◆ **TASK REQUIREMENTS**
**1)** List every carrier oil that the ROE text names as an example of an unsaturated oil.
**2)** Summarize the ROE text in two sentences.
**3)** Answer these questions from the ROE text:
(a) Up to what temperature is ROE heat-stable?
(b) Which ingredient does ROE work synergistically with?
(c) What does a formula with water content need regardless of how much ROE is added?

Cosmetic-grade ROE comes as a viscous dark amber-green to brown oily liquid, oil-soluble, with a noticeable herbal-rosemary smell. The standardized commercial products list specific carnosic acid content (commonly 5%, 8%, 12%, or 20% carnosic acid). Higher-active versions cost more but require less to use.

It is NOT a preservative. ROE protects oils from oxidation (rancidity). It does nothing to prevent bacterial, mold, or yeast growth. A formula with water content needs a proper preservative regardless of how much ROE you add.

What it does in a formula

Primary roles:

  • Oil-phase antioxidant — slows the oxidation of unsaturated carrier oils (rosehip, argan, sunflower, hemp, grapeseed, etc.)
  • Shelf-life extender — can double or triple the shelf life of oil-rich balms and facial oils
  • Synergistic with vitamin E — the two together protect better than either alone

Secondary roles: faint antimicrobial activity (not strong enough to count as preservation), and a subtle herbal note in the finished product (which can be a feature or a flaw depending on intent).

How to use

Add to the oil phase of an emulsion or anhydrous balm. Heat-stable up to standard heated-oil-phase temperatures (75-80°C). Most formulators add it at the start of the oil phase so it can mix into the oils before heat exposure begins.

◆ **EXTRACTED DATA**
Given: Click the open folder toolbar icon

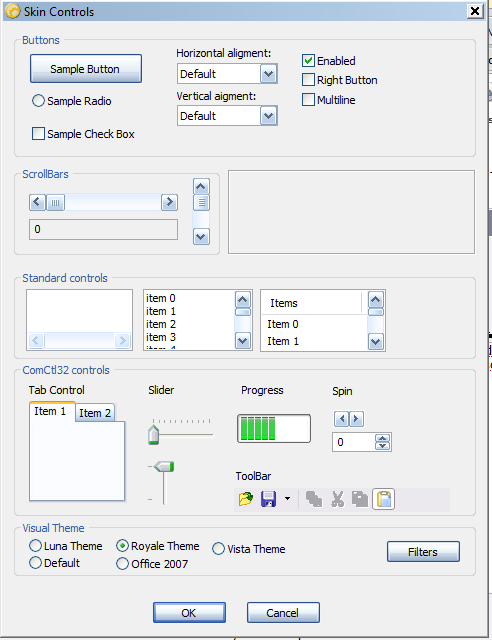Looking at the screenshot, I should click(x=245, y=499).
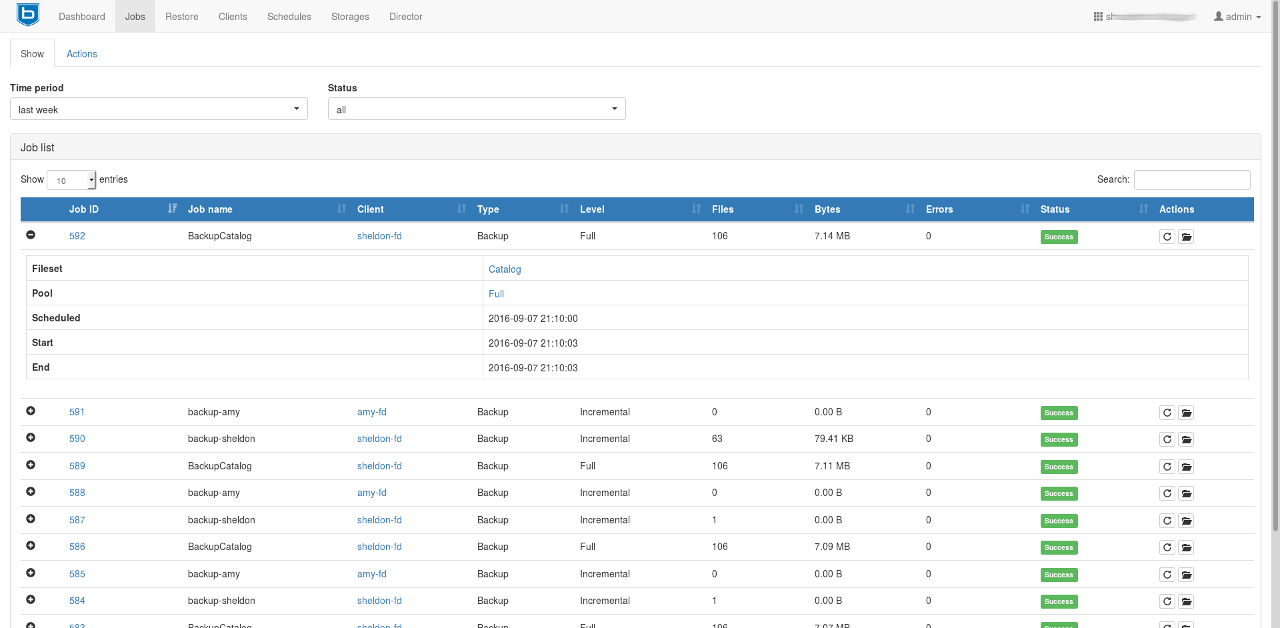The image size is (1280, 628).
Task: Switch to the Actions tab
Action: point(81,53)
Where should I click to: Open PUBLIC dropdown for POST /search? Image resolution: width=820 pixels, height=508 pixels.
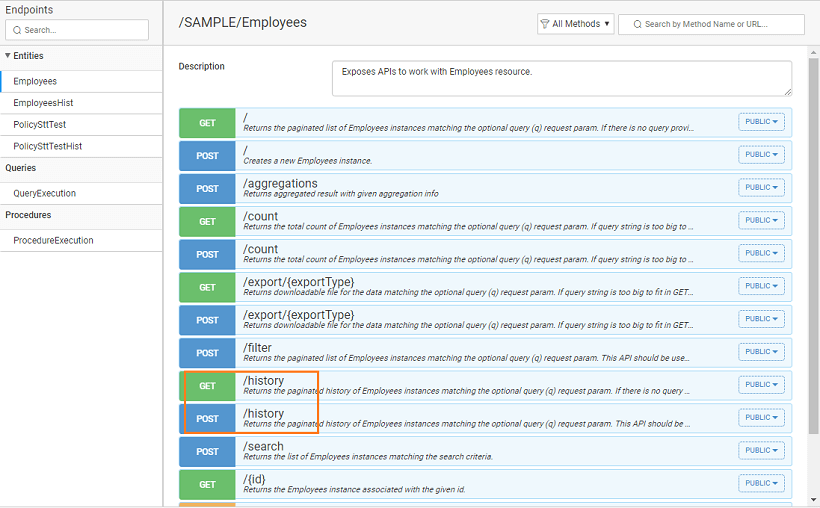761,451
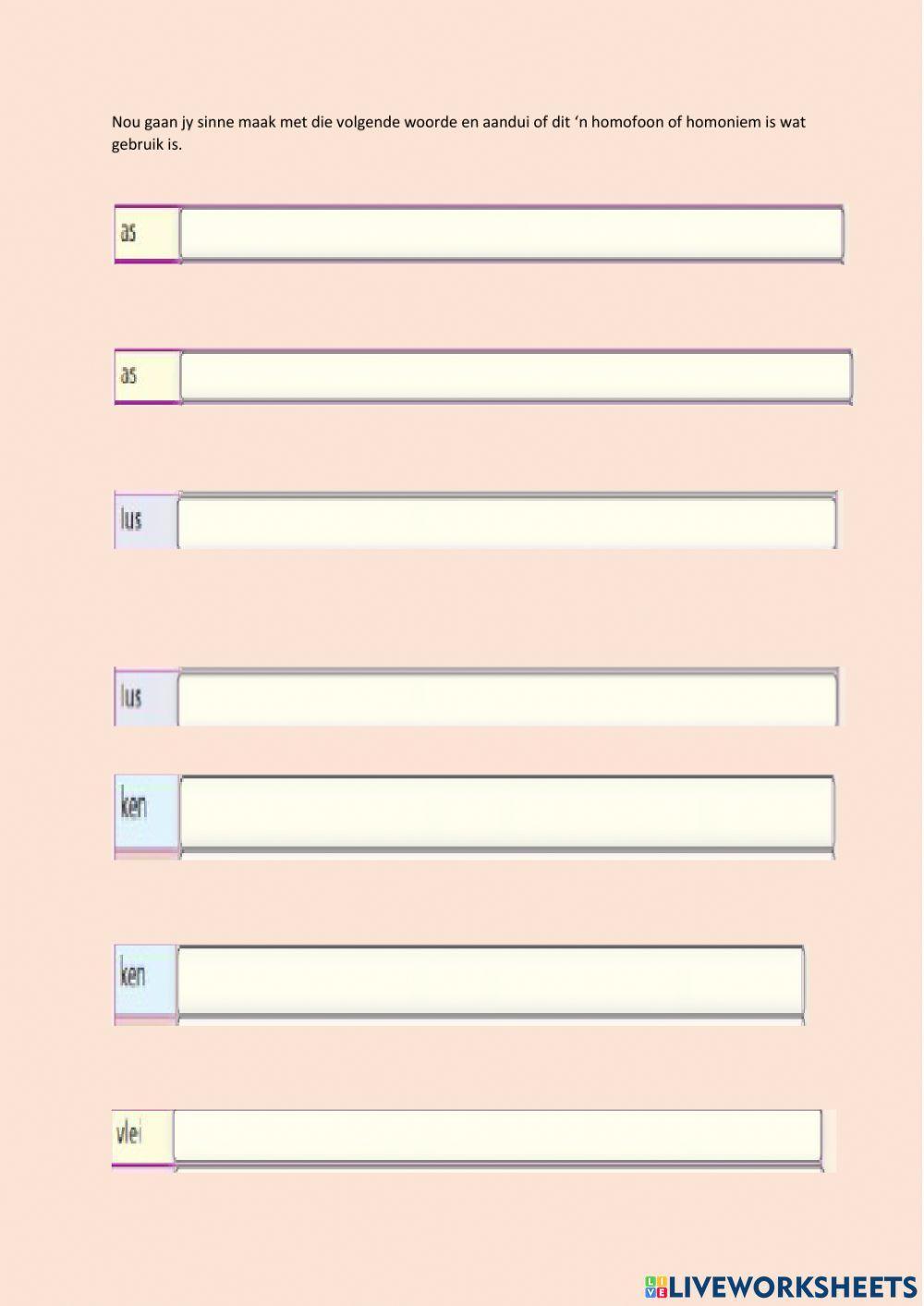Viewport: 924px width, 1306px height.
Task: Click the word 'homofoon' in the instructions
Action: (x=627, y=122)
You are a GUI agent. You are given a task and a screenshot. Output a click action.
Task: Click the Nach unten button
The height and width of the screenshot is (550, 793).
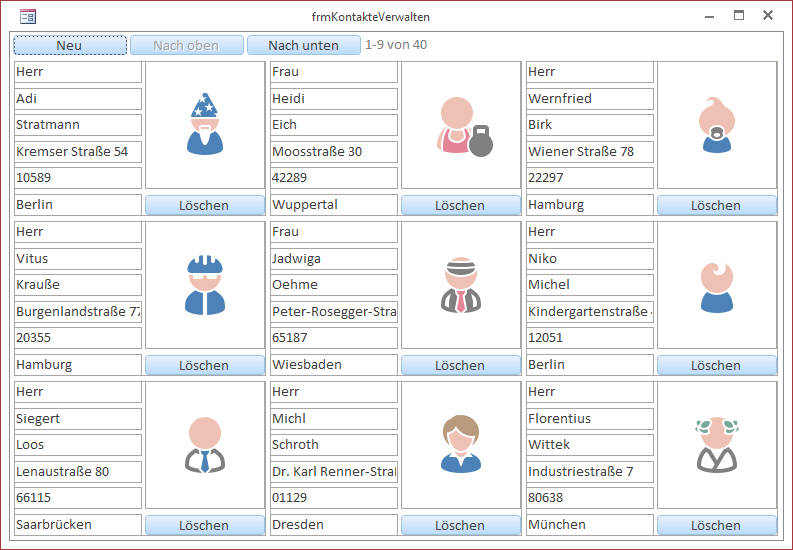point(303,45)
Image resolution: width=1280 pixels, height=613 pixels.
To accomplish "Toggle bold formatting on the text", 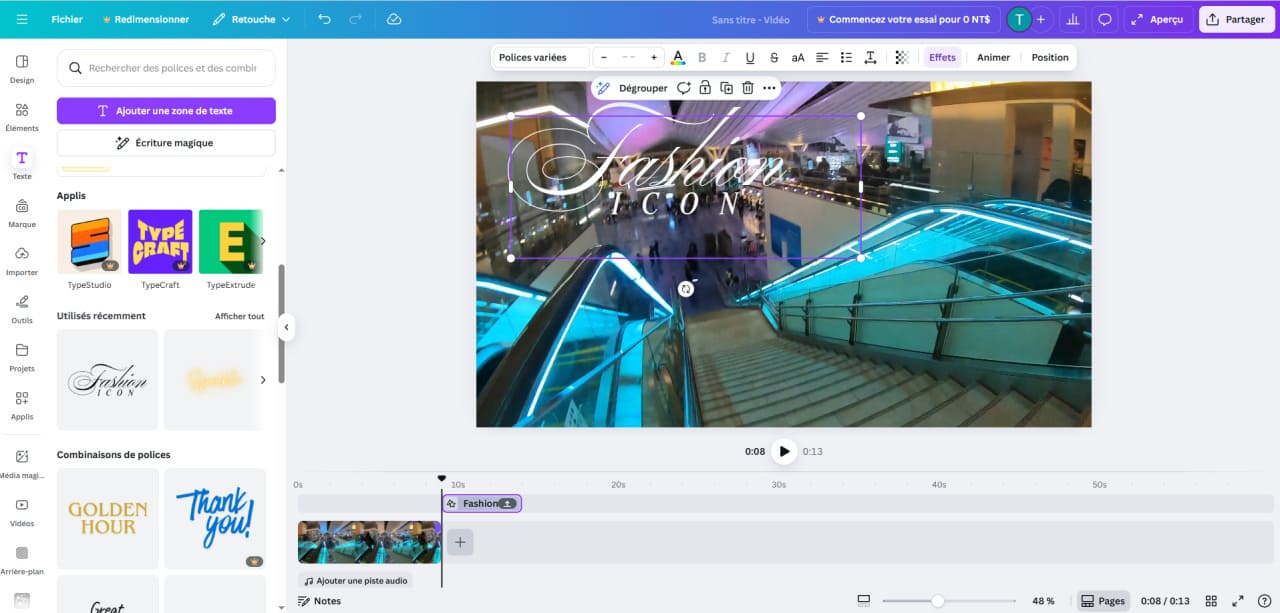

◆ **EXPECTED OUTPUTS**
**1)** rosehip, argan, sunflower, hemp, grapeseed

**2)** ROE is an oil-soluble antioxidant, sold with standardized carnosic acid content, that slows oil rancidity and extends the shelf life of oil-rich products, especially when paired with vitamin E. It is not a preservative, so water-containing formulas still need one, and it is added early to the oil phase, where it withstands temperatures up to 75-80°C.

**3)**
(a) 75-80°C
(b) Vitamin E
(c) A proper preservative